FDA officer advises on live case demonstrations of devices

Published date : 24 February 2012
Article date : 24 February 2012

Dr Andrew Farb, a medical officer at the U.S. Food and Drug Administration (FDA) has advised clinicians on live case demonstrations of devices.

A study in the Journal of the American College of Cardiology: Cardiovascular Interventions suggests that broadcasting heart procedures live to doctors at medical meetings may not present a risk to the patient on the table. Doctors at Rambam Medical Center in Haifa, Israel reviewed 101 patients treated during live transmissions from a single center in 15 invasive-cardiology conferences between 1998 and 2010.  The study found that procedural and 30-day clinical outcomes were similar to those found in daily practice and to those that have been reported in the contemporary published data, and concludes that these results suggest that broadcasting live case demonstrations in selected patients from selected centers may be safe.

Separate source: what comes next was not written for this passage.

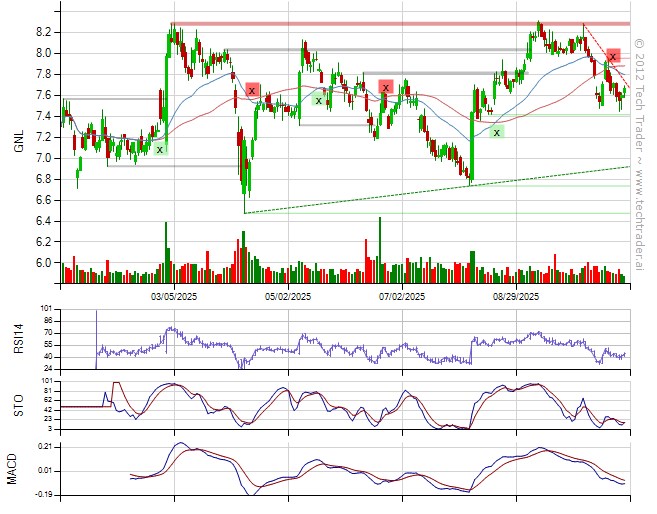The image size is (657, 514).
Task: Select the RSI14 indicator label
Action: point(19,340)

Such demonstrations must first be approved by the FDA. In an interview with Reuters Health, Dr Andrew Farb,  who co-wrote an editorial published with the findings said the main goal of these demonstrations is to increase awareness of a clinical trial, and possibly get more doctors to enroll patients in it. This, he stated, is part of the FDA's "mission" to help get clinical trials done in a timely manner and get effective treatments into practice. 

Dr Farb also noted that the demonstrations must clearly state that the procedure involves an "investigational device," and the operators cannot try to commercially promote the device.